■ ASSIGNMENT ■
Extend the passage on UK interest rates and the Bank of England's quantitative easing, picking up right after its final sentence.

■ SELECTED PASSAGE ■
"""
There is a near universal belief among economists, politicians and the public at large that low interest rates encourage economic growth. In the UK, we have had 0.5% bank rate since March 2009 and City economists keep putting back their estimates of when it might rise. The current consensus is that it will not happen until November 2015!
Having painted itself into a corner with interest rates, the Bank of England conjured up Quantitative Easing to further stimulate the economy. QE has not been without its detractors, both for its inflationary impact and because some think it benefits the banks rather than the real economy. The Bank of England admitted that the first bout of QE increased CPI inflation by 0.75% to 1.5%, but claimed that it boosted the economy by between 1.5% and 2%, reducing yields on medium-dated gilts by 1%.
The Bank of England gets its sums wrong
But was the Bank of England right? The Bank of International Settlements – the central bankers’ bank – thinks not. Instead of 5-25 year gilt yields falling by 100 basis points (1%), the BIS believes QE pushed them down by just 27 basis points (0.27%). And while the Bank reckons that the second bout of QE will be as effective as the first, the BIS disagrees: “It may be harder to achieve the same degree of effectiveness as with the initial programmes once the surprise or novelty element wanes”.
"""
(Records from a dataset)
"""
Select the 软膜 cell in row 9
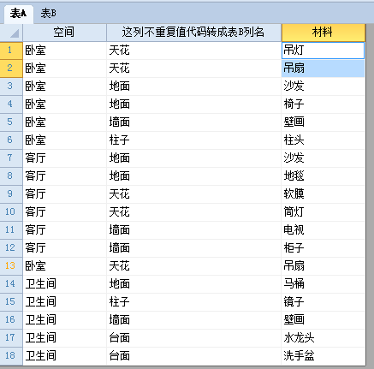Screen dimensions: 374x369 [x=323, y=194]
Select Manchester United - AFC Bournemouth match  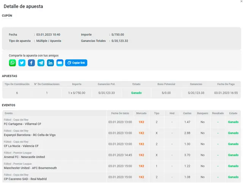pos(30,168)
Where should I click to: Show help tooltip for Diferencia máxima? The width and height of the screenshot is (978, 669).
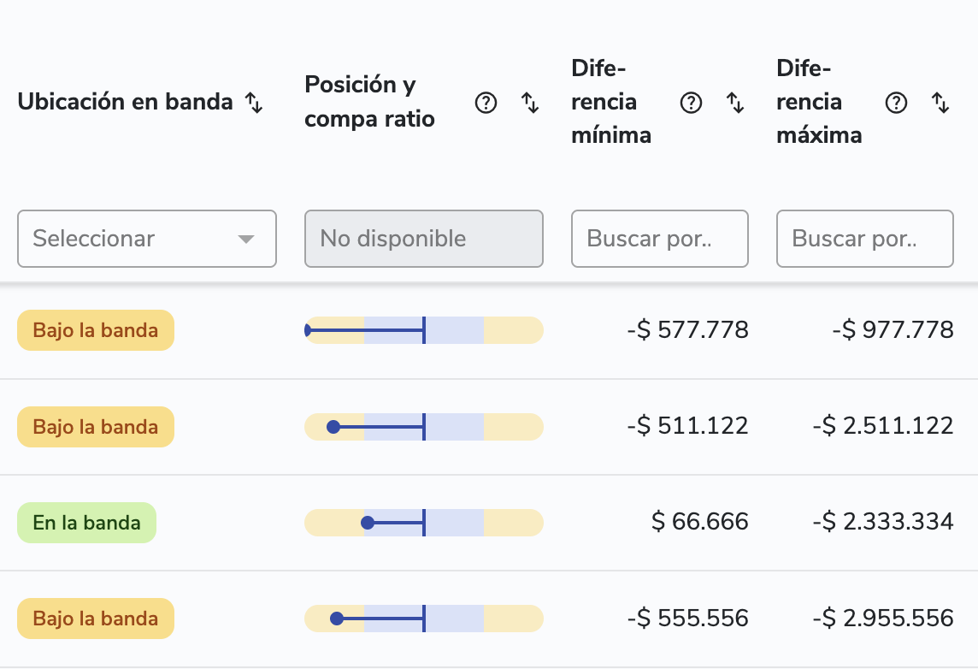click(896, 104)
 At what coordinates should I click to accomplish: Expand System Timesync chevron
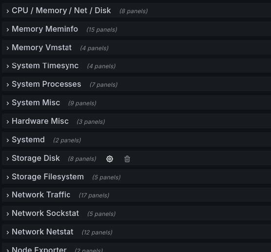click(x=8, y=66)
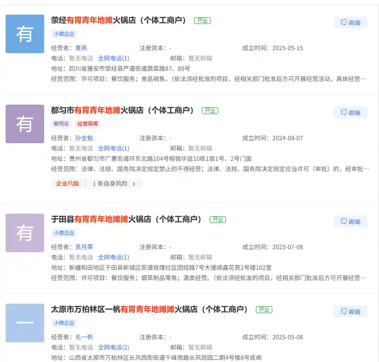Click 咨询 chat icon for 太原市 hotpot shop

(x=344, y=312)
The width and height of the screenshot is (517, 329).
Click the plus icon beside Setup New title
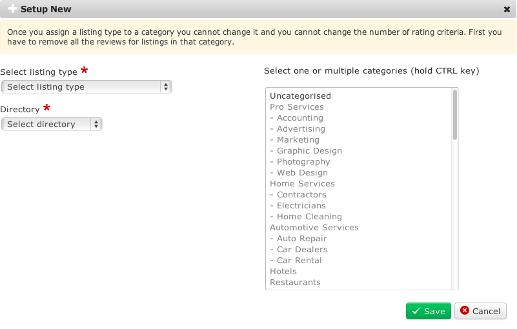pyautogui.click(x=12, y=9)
"""
■ REPLY ■
We have been arguing that the Bank is not only wrong about QE, but also about the effect of long-term negligible interest rates. On The World at One before Christmas, Bank of England Deputy Governor Charlie Bean was challenged on this. Less fluent than elsewhere, he stammered that, “Had we tried to rein inflation back sharply this year that would have led to too sharp a contraction in activity and what we would also find is inflation dipping well below the target next year.”
Despite saying, just over a year earlier, that savers should stop complaining and start spending to help the economy, Mr Bean now claims to “have every sympathy with savers. They weren’t the people who caused the financial crisis but they are carrying a considerable burden of the adjustment to it.”
Is it time to raise interest rates?
Given the state of the economy after almost three years of 0.5% base rate, it is remarkable how few people – other than us – have queried whether low interest rates are having the desired effect. Anthony Hilton, Financial Editor of the London Evening Standard, is almost alone in daring to challenge the consensus. Recently he wrote an editorial headlined: “Time to look at raising interest rates?”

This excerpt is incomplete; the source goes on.